THE NURSE'S ROLE IN MEDICATION MANAGEMENT
Nurses play a pivotal role in identifying and discouraging inappropriate prescribing. Interdisciplinary collaboration between the patient, nurse, and prescribing clinician can promote patient safety and reduce medication-related harm. Comprehensive medication assessment and patient engagement are two nursing interventions that are essential to reducing polypharmacy. If patients or their families equate recommended drug discontinuations with substandard care, nurses can explain that the goal in appropriate deprescribing is to improve patients' health and quality of life, with all recommendations following a critical, conscientious appraisal of the drugs' costs and benefits, and taking into account patient concerns and preferences. Nurses may also be able to reduce polypharmacy by encouraging the adjunctive use of nonpharmacological interventions, such as guided imagery for pain and relaxation.
TD'S DEPRESCRIBING
When TD's family alerted her primary care physician to the problems she was having managing her medications, the physician initiated medication reconciliation and discovered that TD had previously stopped using the fluticasone-salmeterol inhaler, gabapentin, and ranolazine. Upon learning that the inhaler was a financial burden for TD, the physician prescribed a more cost-effective, generic version. When TD described the dizziness and fatigue she had experienced with ranolazine and gabapentin, the physician referred her to her cardiologist for further evaluation of her angina and, since she couldn't remember why she was taking gabapentin, supported her decision not to resume treatment with that drug. Because TD's blood tests revealed no evidence of vitamin deficiencies and TD frequently mentioned the burden of taking so many pills, her primary care physician further suggested she could eliminate supplemental vitamins from her medication regimen, provided she made a conscientious effort to include in her diet nutrient-dense foods high in vitamin D and calcium. TD thus stopped taking her self-prescribed daily multivitamin and vitamin D supplement. Furthermore, since TD had no symptoms of GERD and was unaware of any other condition for which she may have been prescribed a proton pump inhibitor a decade earlier, the primary care physician was able to oversee the safe discontinuation of TD's omeprazole, which is known to impede the absorption of levothyroxine, as well as her daily aspirin, which has recently been found to have little efficacy in the primary prevention of cardiovascular events in adults ages 70 and older. This reduction in pill burden improved TD's daily functioning and increased her adherence to her revised drug regimen.

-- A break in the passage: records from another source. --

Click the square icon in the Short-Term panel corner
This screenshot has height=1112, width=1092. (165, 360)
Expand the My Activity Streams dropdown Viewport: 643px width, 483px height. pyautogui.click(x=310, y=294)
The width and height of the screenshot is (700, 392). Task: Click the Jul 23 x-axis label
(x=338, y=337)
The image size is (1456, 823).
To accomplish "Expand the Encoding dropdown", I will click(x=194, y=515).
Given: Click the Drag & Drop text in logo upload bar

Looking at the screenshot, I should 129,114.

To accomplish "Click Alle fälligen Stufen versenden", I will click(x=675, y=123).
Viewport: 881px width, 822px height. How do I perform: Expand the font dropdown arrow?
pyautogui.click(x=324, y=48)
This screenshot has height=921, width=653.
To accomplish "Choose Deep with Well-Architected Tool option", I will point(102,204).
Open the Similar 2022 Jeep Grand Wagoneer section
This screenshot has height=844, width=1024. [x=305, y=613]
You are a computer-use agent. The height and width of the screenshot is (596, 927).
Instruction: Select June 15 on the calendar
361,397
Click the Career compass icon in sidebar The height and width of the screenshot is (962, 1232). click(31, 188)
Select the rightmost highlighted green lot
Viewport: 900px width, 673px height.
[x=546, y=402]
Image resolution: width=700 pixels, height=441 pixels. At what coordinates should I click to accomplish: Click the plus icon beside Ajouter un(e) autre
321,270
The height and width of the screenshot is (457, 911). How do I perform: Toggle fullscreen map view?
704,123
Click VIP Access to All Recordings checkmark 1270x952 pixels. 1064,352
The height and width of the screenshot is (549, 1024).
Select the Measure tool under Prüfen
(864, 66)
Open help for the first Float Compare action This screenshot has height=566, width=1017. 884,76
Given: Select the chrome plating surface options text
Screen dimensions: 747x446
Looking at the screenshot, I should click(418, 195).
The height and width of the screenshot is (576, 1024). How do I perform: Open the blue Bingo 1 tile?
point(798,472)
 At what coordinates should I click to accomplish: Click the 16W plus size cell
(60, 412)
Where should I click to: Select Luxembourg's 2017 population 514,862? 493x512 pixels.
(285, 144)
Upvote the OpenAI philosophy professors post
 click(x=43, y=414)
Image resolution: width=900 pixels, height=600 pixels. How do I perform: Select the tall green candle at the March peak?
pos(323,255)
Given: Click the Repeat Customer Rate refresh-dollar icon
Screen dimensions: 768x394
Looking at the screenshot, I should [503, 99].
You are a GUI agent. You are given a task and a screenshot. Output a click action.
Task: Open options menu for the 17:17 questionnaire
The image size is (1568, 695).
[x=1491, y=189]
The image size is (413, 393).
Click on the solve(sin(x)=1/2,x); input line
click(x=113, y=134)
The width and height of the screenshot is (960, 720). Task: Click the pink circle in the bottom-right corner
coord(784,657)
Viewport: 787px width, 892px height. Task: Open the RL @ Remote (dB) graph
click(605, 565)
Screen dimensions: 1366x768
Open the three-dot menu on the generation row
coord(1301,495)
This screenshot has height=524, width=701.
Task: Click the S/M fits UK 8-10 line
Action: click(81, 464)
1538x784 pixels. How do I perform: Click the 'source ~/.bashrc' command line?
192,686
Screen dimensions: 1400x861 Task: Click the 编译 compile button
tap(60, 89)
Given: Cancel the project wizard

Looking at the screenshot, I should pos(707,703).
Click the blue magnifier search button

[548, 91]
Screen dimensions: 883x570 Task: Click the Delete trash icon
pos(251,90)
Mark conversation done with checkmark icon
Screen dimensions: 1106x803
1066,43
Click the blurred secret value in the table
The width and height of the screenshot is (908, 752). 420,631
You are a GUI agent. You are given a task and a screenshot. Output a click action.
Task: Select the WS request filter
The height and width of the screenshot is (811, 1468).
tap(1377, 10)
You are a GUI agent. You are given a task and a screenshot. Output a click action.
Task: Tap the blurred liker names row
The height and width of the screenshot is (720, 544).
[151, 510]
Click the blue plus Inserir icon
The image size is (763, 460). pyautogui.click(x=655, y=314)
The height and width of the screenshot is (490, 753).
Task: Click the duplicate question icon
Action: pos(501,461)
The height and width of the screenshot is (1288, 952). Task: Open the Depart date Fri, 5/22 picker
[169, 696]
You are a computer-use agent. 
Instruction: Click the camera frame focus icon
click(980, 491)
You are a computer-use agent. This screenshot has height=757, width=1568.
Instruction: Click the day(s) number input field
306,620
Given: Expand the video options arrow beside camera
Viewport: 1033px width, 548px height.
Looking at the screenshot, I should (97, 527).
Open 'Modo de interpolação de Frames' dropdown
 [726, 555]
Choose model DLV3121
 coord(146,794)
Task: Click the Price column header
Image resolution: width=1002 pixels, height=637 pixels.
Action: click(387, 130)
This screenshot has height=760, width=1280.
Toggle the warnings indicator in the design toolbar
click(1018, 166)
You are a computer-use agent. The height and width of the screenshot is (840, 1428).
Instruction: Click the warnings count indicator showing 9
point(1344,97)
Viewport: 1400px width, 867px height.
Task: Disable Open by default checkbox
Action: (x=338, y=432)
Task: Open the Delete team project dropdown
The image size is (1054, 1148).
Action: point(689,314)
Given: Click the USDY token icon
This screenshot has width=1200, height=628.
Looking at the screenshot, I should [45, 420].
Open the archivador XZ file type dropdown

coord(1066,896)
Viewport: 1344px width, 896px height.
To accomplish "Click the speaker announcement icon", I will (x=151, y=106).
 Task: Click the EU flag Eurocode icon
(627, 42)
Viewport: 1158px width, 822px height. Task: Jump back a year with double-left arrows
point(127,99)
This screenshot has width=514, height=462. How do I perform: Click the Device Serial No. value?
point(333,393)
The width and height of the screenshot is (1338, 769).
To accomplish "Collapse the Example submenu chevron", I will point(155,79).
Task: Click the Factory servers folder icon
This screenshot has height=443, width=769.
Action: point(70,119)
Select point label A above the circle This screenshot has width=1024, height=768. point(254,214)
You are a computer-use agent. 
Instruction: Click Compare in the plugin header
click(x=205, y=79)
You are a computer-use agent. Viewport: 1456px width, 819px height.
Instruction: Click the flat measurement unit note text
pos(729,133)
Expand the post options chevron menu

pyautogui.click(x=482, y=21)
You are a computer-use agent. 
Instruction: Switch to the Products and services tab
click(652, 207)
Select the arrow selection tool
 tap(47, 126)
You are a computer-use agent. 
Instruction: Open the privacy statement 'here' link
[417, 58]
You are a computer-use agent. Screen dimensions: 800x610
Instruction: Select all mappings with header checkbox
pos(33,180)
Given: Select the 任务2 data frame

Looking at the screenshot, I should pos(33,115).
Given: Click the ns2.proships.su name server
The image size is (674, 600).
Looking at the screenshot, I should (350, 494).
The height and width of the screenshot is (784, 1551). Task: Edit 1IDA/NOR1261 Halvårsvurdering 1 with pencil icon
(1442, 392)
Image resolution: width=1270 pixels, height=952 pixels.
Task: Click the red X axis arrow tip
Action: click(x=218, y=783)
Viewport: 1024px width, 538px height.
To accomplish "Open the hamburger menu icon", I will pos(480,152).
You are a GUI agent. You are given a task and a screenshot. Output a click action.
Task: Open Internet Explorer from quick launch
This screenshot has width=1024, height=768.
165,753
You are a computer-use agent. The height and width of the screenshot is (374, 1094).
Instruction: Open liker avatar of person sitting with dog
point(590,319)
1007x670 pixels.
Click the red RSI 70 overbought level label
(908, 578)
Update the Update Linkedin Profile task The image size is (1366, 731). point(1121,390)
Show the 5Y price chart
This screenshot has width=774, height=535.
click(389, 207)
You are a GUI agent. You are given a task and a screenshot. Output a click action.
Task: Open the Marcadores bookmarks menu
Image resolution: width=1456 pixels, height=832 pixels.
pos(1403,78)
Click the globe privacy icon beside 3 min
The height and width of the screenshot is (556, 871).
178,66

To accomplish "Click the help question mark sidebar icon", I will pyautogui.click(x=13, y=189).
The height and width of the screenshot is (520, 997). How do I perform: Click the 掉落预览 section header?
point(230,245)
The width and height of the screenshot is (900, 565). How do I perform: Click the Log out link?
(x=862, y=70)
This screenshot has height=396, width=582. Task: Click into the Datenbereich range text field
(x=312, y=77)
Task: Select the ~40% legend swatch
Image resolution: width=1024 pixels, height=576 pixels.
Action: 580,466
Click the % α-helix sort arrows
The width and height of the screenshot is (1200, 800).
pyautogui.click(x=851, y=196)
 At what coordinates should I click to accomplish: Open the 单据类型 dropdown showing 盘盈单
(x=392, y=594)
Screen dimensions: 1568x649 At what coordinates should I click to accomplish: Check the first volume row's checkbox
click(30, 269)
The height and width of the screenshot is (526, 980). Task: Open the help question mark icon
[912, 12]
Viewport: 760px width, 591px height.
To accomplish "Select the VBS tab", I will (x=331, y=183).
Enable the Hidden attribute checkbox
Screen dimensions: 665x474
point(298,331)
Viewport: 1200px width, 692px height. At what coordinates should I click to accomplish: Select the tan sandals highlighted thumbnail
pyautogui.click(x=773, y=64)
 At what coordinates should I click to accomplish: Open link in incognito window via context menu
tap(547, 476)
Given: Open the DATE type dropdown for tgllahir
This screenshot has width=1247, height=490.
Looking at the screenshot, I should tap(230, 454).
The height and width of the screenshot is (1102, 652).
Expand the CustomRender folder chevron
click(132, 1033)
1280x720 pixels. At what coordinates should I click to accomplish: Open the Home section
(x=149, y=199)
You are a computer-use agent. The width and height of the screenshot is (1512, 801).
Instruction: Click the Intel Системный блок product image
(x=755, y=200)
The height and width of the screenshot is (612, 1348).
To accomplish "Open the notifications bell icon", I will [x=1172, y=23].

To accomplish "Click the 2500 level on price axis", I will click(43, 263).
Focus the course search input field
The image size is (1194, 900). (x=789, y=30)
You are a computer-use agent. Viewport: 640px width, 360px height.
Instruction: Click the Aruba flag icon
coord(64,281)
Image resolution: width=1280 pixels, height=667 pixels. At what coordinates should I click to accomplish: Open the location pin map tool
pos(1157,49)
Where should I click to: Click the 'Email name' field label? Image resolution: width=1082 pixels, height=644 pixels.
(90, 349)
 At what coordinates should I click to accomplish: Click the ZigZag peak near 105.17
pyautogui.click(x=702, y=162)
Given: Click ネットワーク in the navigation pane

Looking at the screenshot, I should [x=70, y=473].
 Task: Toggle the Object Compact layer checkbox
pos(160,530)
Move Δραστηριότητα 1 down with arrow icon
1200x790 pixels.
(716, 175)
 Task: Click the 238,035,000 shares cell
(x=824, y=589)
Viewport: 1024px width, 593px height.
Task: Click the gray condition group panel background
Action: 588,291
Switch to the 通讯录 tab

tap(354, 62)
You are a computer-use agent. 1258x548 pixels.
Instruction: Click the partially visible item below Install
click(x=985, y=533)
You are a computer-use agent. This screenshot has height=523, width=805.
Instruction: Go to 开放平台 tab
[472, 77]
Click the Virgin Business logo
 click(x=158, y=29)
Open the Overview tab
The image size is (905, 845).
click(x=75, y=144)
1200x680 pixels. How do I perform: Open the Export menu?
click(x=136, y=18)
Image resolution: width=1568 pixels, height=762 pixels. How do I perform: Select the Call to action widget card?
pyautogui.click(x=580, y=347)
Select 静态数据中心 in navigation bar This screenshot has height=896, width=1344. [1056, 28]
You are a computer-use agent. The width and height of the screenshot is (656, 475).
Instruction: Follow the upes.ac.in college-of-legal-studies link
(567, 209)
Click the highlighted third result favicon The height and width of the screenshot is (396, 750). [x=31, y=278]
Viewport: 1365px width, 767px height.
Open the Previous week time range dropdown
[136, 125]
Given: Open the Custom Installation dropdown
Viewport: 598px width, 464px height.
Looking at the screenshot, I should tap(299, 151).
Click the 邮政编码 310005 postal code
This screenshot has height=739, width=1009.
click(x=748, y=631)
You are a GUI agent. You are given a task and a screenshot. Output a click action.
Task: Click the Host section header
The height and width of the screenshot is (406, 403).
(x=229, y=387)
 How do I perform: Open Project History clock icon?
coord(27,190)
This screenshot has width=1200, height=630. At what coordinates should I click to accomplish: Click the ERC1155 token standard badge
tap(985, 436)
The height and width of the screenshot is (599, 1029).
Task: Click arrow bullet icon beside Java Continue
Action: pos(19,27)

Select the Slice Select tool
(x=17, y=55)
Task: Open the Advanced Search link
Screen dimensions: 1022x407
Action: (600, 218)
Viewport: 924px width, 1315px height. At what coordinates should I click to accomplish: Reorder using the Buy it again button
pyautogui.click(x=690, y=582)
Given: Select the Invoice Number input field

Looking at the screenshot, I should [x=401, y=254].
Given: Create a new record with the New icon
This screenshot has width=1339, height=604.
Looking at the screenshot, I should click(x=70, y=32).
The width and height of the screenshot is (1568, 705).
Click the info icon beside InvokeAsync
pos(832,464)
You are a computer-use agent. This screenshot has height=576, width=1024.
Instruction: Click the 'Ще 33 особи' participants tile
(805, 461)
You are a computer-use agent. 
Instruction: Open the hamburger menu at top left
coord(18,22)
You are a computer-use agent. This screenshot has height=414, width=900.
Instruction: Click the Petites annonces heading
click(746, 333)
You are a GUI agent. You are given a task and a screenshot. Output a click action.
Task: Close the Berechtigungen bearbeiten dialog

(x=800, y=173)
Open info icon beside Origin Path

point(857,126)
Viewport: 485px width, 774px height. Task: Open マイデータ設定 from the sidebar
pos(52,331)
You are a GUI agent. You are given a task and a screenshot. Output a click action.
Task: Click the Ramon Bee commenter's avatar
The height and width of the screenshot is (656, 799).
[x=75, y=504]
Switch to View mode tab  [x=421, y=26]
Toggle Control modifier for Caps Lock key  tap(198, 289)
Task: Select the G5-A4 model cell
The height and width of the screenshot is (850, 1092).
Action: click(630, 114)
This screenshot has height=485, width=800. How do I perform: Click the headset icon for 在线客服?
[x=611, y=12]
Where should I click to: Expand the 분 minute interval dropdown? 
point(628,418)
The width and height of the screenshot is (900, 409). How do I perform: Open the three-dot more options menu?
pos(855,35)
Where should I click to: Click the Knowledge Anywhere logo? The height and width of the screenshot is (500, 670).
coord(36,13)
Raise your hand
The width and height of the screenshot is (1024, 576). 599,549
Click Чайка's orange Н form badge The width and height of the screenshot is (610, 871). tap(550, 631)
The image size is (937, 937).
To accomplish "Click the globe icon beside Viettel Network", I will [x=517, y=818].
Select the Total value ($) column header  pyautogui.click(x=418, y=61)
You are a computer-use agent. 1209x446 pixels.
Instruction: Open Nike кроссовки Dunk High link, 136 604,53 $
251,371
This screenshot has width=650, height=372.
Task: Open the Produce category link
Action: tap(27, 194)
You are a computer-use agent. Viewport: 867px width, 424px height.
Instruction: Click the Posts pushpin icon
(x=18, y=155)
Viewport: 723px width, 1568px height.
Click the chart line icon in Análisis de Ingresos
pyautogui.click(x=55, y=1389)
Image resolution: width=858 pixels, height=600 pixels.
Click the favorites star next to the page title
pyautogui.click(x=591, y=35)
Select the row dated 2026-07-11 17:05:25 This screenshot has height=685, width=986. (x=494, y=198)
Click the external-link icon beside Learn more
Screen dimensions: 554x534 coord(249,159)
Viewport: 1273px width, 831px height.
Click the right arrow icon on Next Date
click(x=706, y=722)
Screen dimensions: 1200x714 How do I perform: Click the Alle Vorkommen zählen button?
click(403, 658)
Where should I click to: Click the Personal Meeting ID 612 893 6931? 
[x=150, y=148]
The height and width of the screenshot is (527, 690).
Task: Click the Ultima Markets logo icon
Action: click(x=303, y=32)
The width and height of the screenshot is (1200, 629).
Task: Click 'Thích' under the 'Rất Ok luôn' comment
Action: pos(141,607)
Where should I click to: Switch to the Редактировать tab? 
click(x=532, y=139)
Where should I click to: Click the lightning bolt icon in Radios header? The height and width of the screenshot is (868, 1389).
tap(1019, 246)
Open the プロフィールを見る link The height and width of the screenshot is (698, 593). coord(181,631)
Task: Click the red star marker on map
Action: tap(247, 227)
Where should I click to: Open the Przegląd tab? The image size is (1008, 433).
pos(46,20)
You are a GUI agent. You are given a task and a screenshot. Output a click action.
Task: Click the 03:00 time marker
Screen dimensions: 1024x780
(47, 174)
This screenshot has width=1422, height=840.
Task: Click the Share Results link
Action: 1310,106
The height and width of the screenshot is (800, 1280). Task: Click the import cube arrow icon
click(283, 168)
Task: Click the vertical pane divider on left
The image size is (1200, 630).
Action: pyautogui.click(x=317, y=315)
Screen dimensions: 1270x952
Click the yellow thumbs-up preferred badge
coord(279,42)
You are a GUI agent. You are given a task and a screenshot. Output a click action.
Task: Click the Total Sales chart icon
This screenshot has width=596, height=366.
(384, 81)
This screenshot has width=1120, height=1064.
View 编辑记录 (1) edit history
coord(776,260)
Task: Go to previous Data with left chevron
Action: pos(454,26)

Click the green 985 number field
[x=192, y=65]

With the reduced pill burden, TD found she was better able to manage her new medication regimen, taking all medications as prescribed. She developed a growing sense of confidence in her providers' ability to respond to her concerns and is now more apt to discuss any medication problems with her providers rather than discontinuing medications without consulting them. With her dyspnea under control, she is also better able to participate in activities of daily living and social events.
IMPROVING PRESCRIBING PRACTICES
Polypharmacy among community-dwelling older adults is a serious issue that's receiving increasing attention. But it's not simply the number of medications a patient takes that defines problematic usage; inappropriate prescribing and oversight can cause patients like TD to experience ADEs, functional decline, and geriatric syndromes. A multidisciplinary, systematic approach to identifying and safely discontinuing potentially inappropriate medications can improve outcomes and enhance quality of life for older adult patients. Institutional policies and financial incentives need to align with the process of appropriate deprescribing in order to improve prescribing practices throughout the U.S. health care system.